Ezra sighs. They probably could wait 3 weeks, but Irons has been making noises about having another buyer interested in his inventory. Ezra’s fairly certain that it’s a ruse, but he doesn’t want to take the chance.
“Think Irons will spook if you show up with a second body guard?” Chris says.
“If it’s you?” Ezra says, grinning. “Yes.”
“Listen,” Chris says, low and serious, “if you think this’ll go pear-shaped --”
“Sentiment, Mister Larabee, does not become you.”

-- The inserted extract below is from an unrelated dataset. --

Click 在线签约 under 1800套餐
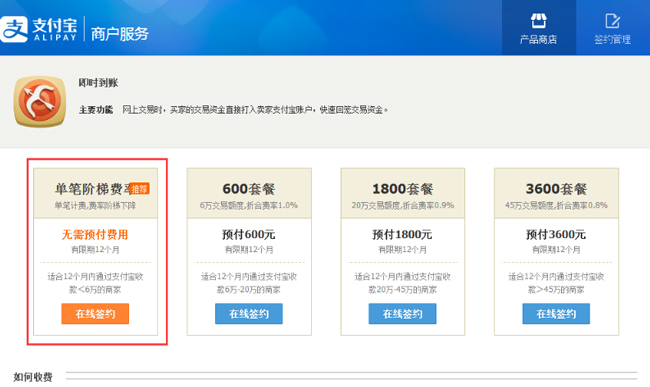 (403, 314)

Chris grins at that, sharp and fast and understanding. He clasps Ezra on the shoulder and says, “Well, try not to get shot.”
“I always do, Chris,” Ezra says, smoothing down his tie. “I always do.”
***
Of course Maude, being Maude, isn’t the kind of person to let herself be ignored, which is why she calls his other work phone just as Ezra’s about to get Henry Irons to commit a felony by selling him a truly excessive amount of C-4.
“Ezra,” Maude says waspishly, as if she’s the aggrieved party and not the one about to blow a 7-month operation, “why aren’t you answering your phone?”
“How did you get this number?” Ezra hisses through his teeth as he smiles at Irons and makes a “just one minute” gesture.
“Why from that lovely arms dealer you’re trying to arrest,” Maude says. “We had such a delightful lunch the other day.
Ezra winces and turns away from Irons so the paranoid psychopath can’t see his expression. “You talked with him!?”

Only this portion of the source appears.